Figure 6 Simplified CO2 electroreduction reaction scheme on a copper catalyst [41]

The reaction scheme shows that methanol cannot be produced during the electrochemical reduction of CO2. This is peculiar since copper catalysts provide a high selectivity towards the formation of methanol in non-aqueous CO conversions, as described previously in chapter 2.1.3. The first reduction step, even before CO is formed, consists of the formation of formic acid. A second reduction step produces CO, which is only weakly adsorbed on the catalyst. Partial desorption of CO cannot be prevented. From there, the pathway splits to produce different intermediates that lead to the formation of methane, ethene and ethanol [41].
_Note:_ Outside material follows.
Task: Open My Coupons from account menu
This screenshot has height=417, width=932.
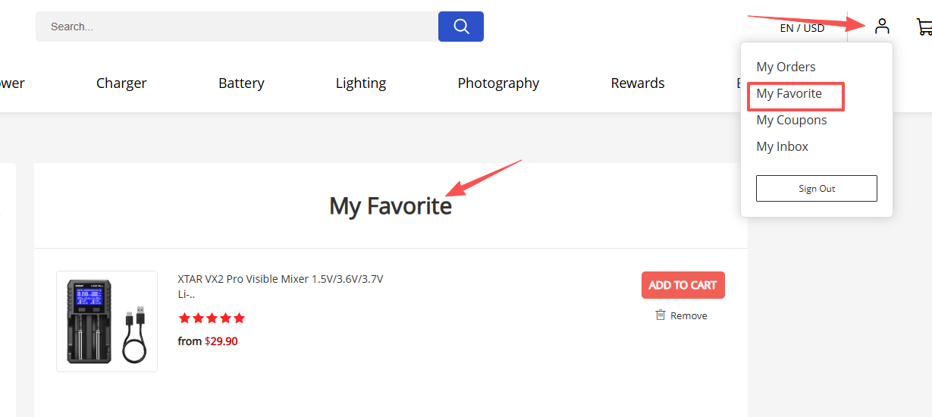Action: [791, 120]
Selectivity towards the different products can further be altered by changing the applied potential in the electrochemical cell. For the production of CH4, a theoretical potential of +0,17 V vs. RHE is required when the thermodynamic data is consulted. In reality however, much higher (negative) potentials of -0,8 V are needed. The reason for this considerable overpotential is unknown, but it makes the process very inefficient. Research towards the cause of this phenomenon can reveal possibilities for optimisation to greatly increase the efficiency of the process. Figure 7 shows a typical example of the distribution of some of the products at different potentials. Faradaic yield is a relative measure of quantity of formation, where the number of electrons needed to form the chemical is taken into account [46].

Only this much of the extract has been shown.